Case 2: Income Data Cleaning

python

# Raw income data (contains outliers)
raw_incomes = [50000, 65000, -5000, 80000, 1000000, 55000, 70000, 0]

# Data cleaning
print("=== Income Data Cleaning ===")
print(f"Original count: {len(raw_incomes)}")

# Filter valid data (positive and not exceeding 500k)
clean_incomes = []
for income in raw_incomes:
    if 0 < income <= 500000:
        clean_incomes.append(income)

print(f"After cleaning: {len(clean_incomes)}")
print(f"Removed: {len(raw_incomes) - len(clean_incomes)}")

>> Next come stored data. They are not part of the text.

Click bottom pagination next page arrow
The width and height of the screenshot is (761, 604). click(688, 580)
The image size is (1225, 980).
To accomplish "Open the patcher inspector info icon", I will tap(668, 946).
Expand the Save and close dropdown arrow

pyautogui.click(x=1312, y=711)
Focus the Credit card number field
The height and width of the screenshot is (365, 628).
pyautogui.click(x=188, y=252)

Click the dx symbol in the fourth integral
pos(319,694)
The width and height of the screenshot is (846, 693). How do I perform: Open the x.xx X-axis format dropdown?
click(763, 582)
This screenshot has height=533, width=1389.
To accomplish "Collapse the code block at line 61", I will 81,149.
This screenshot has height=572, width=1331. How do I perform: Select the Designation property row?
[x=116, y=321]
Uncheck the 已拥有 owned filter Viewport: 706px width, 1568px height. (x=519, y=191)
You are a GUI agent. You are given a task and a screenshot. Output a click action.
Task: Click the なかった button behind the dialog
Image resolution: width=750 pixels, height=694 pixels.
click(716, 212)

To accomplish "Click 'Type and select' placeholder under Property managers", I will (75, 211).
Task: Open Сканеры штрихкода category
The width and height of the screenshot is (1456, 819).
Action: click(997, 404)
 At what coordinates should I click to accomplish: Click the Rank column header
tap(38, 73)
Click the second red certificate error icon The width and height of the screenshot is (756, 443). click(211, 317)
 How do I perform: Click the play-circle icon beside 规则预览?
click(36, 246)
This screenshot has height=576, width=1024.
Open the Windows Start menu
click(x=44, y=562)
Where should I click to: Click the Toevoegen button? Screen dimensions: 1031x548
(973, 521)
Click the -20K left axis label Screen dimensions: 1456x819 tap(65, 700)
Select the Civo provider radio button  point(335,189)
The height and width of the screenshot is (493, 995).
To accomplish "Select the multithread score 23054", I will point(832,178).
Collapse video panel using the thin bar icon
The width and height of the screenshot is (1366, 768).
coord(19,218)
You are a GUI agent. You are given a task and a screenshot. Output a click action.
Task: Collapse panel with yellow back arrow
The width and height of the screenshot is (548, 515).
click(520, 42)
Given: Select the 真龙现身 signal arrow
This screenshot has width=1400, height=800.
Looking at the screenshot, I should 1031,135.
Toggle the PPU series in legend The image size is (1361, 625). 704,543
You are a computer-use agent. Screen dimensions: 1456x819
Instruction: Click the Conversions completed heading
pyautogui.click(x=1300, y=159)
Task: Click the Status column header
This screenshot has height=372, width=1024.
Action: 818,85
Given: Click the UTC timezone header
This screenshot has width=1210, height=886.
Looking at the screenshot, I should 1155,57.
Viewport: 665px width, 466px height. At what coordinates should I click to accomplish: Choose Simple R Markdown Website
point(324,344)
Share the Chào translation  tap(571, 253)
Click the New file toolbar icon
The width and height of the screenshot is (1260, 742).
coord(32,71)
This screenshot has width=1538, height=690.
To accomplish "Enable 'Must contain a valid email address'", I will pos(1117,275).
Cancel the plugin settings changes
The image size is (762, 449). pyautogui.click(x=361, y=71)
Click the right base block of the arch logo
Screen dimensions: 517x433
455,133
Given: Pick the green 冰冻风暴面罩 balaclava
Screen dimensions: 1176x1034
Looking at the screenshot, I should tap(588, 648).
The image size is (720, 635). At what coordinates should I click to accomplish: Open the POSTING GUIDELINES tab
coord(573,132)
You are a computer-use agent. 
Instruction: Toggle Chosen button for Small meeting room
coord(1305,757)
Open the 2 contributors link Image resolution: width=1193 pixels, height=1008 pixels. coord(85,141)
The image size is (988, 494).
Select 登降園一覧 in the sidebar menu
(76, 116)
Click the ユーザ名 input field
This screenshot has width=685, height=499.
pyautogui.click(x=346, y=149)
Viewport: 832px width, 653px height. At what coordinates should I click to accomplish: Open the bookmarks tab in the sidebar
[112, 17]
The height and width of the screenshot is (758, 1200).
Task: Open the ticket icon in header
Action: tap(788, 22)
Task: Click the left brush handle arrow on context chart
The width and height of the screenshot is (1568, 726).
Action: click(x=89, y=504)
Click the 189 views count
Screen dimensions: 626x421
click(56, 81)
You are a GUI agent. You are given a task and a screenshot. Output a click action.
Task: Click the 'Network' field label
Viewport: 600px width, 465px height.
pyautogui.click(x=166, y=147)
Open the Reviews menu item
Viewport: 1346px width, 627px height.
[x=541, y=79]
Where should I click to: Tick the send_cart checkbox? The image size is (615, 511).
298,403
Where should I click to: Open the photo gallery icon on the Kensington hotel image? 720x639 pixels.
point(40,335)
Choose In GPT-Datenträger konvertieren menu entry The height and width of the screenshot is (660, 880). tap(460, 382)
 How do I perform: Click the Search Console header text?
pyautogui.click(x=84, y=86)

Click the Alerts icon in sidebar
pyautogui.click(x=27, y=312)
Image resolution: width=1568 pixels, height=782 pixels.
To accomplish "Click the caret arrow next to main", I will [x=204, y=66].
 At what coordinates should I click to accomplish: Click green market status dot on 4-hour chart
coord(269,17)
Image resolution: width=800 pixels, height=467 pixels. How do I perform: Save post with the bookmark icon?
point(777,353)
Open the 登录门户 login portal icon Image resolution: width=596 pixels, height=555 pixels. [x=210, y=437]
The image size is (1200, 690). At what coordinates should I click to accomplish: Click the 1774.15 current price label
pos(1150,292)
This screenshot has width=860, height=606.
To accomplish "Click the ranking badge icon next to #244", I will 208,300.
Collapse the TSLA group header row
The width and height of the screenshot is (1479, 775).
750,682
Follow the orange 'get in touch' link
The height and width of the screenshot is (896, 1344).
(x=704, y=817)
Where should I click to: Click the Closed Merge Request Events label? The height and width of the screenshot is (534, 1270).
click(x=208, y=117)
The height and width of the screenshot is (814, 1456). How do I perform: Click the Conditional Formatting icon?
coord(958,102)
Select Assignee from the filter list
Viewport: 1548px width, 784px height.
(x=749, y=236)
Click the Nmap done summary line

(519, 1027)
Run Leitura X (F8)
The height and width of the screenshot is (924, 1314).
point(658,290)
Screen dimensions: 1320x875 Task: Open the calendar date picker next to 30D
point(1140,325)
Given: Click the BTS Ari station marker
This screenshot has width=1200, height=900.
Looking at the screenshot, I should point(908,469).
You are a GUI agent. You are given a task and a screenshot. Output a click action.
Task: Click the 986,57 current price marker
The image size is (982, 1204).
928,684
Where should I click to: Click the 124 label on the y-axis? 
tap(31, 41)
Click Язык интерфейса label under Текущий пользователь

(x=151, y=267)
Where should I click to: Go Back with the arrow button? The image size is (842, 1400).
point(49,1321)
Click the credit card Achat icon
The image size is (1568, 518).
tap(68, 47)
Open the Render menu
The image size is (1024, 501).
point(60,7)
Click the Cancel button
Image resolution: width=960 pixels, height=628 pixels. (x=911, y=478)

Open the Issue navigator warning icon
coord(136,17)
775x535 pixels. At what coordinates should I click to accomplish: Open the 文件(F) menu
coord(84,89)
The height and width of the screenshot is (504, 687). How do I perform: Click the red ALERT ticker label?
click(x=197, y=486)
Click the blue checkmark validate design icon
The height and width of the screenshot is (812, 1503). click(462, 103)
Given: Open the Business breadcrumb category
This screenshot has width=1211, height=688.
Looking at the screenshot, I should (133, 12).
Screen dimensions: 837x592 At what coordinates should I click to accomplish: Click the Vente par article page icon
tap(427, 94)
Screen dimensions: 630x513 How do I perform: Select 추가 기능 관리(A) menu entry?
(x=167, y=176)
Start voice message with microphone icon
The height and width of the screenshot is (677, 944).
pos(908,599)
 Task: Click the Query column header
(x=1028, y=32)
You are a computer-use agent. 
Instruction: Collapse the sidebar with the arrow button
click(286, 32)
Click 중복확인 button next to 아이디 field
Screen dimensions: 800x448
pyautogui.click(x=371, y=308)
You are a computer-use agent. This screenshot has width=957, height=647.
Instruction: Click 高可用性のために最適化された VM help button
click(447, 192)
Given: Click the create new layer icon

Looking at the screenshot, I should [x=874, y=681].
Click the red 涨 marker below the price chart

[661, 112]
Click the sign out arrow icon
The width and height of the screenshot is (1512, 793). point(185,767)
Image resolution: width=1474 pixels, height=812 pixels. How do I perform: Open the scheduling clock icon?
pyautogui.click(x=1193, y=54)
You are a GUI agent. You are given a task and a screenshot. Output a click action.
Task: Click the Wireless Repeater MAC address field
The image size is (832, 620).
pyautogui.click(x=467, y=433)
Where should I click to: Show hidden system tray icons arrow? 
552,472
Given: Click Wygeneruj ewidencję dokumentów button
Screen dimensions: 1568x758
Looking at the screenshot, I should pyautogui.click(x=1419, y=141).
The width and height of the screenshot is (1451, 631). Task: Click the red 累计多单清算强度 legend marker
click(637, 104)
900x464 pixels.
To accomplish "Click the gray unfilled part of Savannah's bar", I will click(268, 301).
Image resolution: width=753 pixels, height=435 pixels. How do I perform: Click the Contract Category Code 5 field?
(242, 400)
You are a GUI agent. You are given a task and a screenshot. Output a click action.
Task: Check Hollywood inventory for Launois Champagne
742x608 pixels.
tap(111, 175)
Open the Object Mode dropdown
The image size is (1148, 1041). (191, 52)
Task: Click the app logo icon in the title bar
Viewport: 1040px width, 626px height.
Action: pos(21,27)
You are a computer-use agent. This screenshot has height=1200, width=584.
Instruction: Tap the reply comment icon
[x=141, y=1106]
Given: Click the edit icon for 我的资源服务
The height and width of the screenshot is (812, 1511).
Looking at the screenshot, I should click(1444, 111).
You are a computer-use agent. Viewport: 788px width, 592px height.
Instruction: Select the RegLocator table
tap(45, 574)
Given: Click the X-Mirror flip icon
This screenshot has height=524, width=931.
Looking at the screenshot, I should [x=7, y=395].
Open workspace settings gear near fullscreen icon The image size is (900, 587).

# More concise (list comprehension)
clean_incomes = [inc for inc in raw_incomes if 0 < inc <= 500000]

# Statistics
print(f"\n=== Statistics After Cleaning ===")
print(f"Average income: ${sum(clean_incomes)/len(clean_incomes):,.0f}")
print(f"Median: ${sorted(clean_incomes)[len(clean_incomes)//2]:,.0f}")
print(f"Highest income: ${max(clean_incomes):,.0f}")
print(f"Lowest income: ${min(clean_incomes):,.0f}")

Case 3: Grouped Statistics

python

# Respondent ages
ages = [22, 25, 28, 30, 35, 38, 42, 45, 50, 55, 60, 65, 28, 32, 40]

# Age grouping
youth = [age for age in ages if age < 30]
middle = [age for age in ages if 30 <= age < 50]
senior = [age for age in ages if age >= 50]

print("=== Age Group Statistics ===")
print(f"Youth (<30): {len(youth)} people, avg {sum(youth)/len(youth):.1f} years")
print(f"Middle (30-49): {len(middle)} people, avg {sum(middle)/len(middle):.1f} years")
print(f"Senior (50+): {len(senior)} people, avg {sum(senior)/len(senior):.1f} years")

# Group percentages
total = len(ages)
print(f"\n=== Age Distribution ===")
print(f"Youth: {len(youth)/total*100:.1f}%")
print(f"Middle: {len(middle)/total*100:.1f}%")
print(f"Senior: {len(senior)/total*100:.1f}%")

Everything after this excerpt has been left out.